Bruno fu colpito da quella lunga storia. Effettivamente Brooklyn aveva accettato la cosa e nonostante le cattiverie iniziali, aveva saputo dove fosse il problema fra loro. Non era Gin, come all'inizio pensava. Non conosceva davvero l'amore e tutti se n'erano accorti, specialmente suo padre – l'aveva conosciuta la settimana precedente ai Grammy, doveva aveva portato a casa ben sette gong – che non aveva stentato a commentare i suoi modi di fare. Si atteggiava da snob, ma era molto intelligente. Sapeva muoversi, usare il corpo in svariati modi, ma non si poteva dire fosse stupida o di facili costumi. Era in gamba, ma non faceva per uno come lui.
Da un lato era sbagliato invitarla al suo matrimonio, perché lei lo aveva amato ed era stato reciproco seppur non genuinamente. Non era giusto nei suoi confronti, come lui si era rifiutato di partecipare al suo e per lo stesso motivo. Certo, era fiero di vederla felice con un uomo che aveva saputo completarla. Sentiva però di non meritare certe parole, non dopo aver deluso i sentimenti di una donna. Quelli di lei erano veri, mentre i suoi erano una misera copertura. Brooke non aveva saputo far rinascere quel calore confortante nascosto nel suo cuore, ma soltanto un barlume di rancore che ancora adesso portava dentro di sé.

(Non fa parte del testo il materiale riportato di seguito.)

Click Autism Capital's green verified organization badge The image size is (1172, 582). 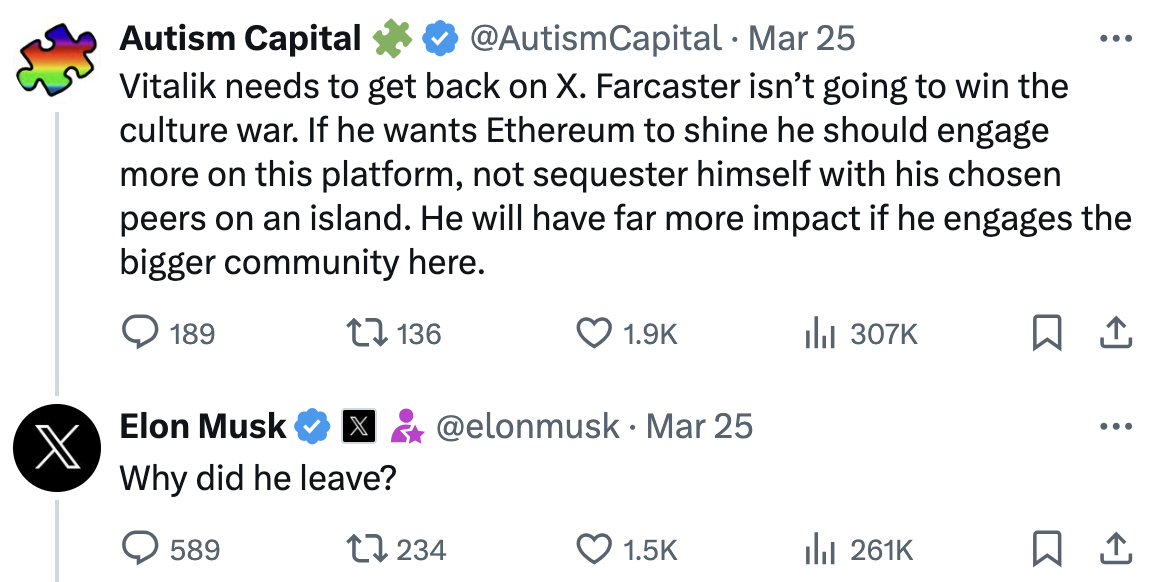click(393, 37)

"Mi è bastato guardarla in faccia per capirlo: lei non è altro che la copia sputata di tua madre!"
Da quando glielo aveva rinfacciato, non riusciva più a non pensarci. Il rancore derivava principalmente da quella frase. Ma da un lato era vero, purtroppo. Oltre l'amore, ciò che lo aveva spinto verso Gin era quel buonsenso che gli aveva tanto ricordato sua madre e che possedeva anche lui. Lei, però, non aveva nulla a che vedere con la donna che lo aveva cresciuto. Bruno avrebbe rinunciato a tutto ciò che aveva costruito in dodici anni pur di riabbracciarla. Brooke non sapeva neanche cosa significasse perdere una persona così importante, di come fosse stato difficile gestire la fama e la fortuna che si era guadagnato nell'arco di un anno e mezzo.
«Ammetto di averti odiato ancora di più, dopo averla vista piangere. So che sei stato sincero con lei, dicendole che amavi ancora mia sorella.» Tirò fuori una scatola di latta, prendendo una cartina e un filtro per rollarsi una sigaretta. «Da un lato vi devo ringraziare.»
Bruno inarcò un sopracciglio. «Per cosa?»
«Se Gin non ti avesse mai perdonato, né tu né lei avreste imparato la lezione. Tu hai imparato a non farti influenzare, lei sta imparando a gestirle e smettere di soffrire.»
La cosa che più lo aveva stupito non era quel lato adulto che Matt stava mostrando, ma il fatto che avesse seguito le veci di sua sorella e ne avesse tratto lezione. Era decisamente diverso rispetto al ragazzetto che aveva conosciuto dodici anni prima. Era passato dall'essere un aspirante talento che lo aveva giudicato come fenomeno passeggero, al diventare un suo hater e redimersi aiutandolo ad uscire dai casini in cui si era cacciato con Chester.
«Se non lo avessi visto coi miei occhi, sarei rimasto immaturo e irresponsabile, e non avrei mai avuto l'occasione di parlare con Brooke» fece un tiro e finalmente, gli volse lo sguardo. Le sue pupille brillavano di luce propria, erano le iridi nocciola più belle che lui avesse mai visto. «Solo lei mi rende felice, è una cosa di cui nessuna mia ex è stata capace e so che anche per te è stato così.»
D'istinto Bruno si guardò il tatuaggio sull'avambraccio destro, il volto della donna immaginaria di profilo dietro un muro di rose rosse. Le luci al neon colorate sul soffitto riuscivano a malapena ad inquadrarlo. Matt aveva centrato il punto; nonostante le numerose scappatelle, non c'era stata nessun'altra capace di regalare quell'emozione unica e appagante che da anni aveva cercato. Non una semplice chimica o attrazione fisica, ma una vera e propria connessione.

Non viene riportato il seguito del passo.